Meta Llama 3

Model capabilities & benchmarks

  • Llama 3 released in 8B and 70B parameter variants; both are reported as major jumps over Llama 2.
  • 8B reportedly beats Llama 2 70B and Mistral 7B on many instruction benchmarks; 70B is said to outperform Claude 3 Sonnet, Gemini Pro 1.5, Mixtral 8x22B, and be competitive with some closed “mid-tier” models.
  • Shared GPT‑4(-Turbo) numbers show 70B still below GPT‑4 on reasoning-heavy benchmarks, but close enough that many expect strong practical performance, especially after community fine‑tuning.
  • A still‑training 400B dense model checkpoint already approaches GPT‑4 scores on several public benchmarks, and in some comparisons slightly beats original published GPT‑4 numbers.
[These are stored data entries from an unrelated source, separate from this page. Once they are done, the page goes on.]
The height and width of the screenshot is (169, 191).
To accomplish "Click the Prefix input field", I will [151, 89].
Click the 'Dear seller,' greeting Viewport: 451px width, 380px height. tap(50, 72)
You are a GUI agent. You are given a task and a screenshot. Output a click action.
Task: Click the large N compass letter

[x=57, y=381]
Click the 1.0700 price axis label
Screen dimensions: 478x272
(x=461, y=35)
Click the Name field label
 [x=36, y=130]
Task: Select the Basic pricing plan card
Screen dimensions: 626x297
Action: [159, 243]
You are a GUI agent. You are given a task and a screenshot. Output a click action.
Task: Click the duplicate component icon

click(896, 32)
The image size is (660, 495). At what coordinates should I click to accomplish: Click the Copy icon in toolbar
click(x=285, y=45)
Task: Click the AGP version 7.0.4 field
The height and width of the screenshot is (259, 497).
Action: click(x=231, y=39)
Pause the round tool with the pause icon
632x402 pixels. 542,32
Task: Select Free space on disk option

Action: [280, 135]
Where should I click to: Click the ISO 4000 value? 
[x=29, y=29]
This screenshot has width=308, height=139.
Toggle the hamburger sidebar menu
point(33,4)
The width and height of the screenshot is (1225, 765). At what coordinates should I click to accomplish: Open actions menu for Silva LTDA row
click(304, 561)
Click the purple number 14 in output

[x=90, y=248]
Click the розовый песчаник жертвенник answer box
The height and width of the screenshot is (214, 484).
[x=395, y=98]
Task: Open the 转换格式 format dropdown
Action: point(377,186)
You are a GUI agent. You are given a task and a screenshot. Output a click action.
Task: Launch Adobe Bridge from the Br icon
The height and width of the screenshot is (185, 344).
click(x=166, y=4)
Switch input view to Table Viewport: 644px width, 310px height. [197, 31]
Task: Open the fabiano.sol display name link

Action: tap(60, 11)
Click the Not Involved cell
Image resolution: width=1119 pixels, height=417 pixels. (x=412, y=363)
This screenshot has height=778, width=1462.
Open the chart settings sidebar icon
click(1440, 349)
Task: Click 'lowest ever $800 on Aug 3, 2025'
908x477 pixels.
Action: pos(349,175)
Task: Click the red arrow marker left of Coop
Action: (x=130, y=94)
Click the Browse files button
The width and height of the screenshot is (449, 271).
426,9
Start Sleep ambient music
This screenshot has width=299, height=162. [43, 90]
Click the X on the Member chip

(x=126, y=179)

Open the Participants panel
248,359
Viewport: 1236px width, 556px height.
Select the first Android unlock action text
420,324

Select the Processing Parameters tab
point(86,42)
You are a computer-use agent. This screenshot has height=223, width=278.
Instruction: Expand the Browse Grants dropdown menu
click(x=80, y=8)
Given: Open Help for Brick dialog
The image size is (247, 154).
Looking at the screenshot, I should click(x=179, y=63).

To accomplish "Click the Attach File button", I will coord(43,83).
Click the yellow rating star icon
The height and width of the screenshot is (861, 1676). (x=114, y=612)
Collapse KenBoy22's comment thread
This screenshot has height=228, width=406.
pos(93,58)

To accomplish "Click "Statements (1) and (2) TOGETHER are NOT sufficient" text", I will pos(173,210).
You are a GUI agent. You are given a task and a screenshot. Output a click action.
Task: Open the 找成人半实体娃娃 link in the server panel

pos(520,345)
Context window & use cases

  • Current context is 8k tokens. Some see this as inadequate versus 200k+ competitors for RAG, long documents, or complex formatting, though Meta says longer windows are coming.
  • Others argue very long contexts are overrated, costly, and slow prefill; many real tasks work fine with 8k and chunking.

Open weights vs “open source”

  • Strong debate: Meta calls Llama “open,” but several commenters stress the license is not OSI‑compliant (usage restrictions, at‑scale clauses, AUP), and that weights alone are more like “weights‑available” or “corporate freeware” than true open source.
  • Counter‑view: for almost all startups and individuals (under 700M MAU), the license is effectively permissive and practically as useful as open source.
  • Deeper arguments over whether reproducibility, training data, and training code are required for an “open” model; examples of more fully open projects are cited.

Availability, regulation & geofencing

  • Meta’s web assistant is accessible without login in some countries, but many users in EU, UK and others get “not available in your country.”
  • Explanations vary: EU privacy/AI regulation workload, legal risk, or simple phased rollout. Some note other vendors (Claude, Gemini) similarly exclude much of Europe.
  • There is disagreement over whether EU rules are “draconian” or simply force privacy‑exploiting firms to “actually care.”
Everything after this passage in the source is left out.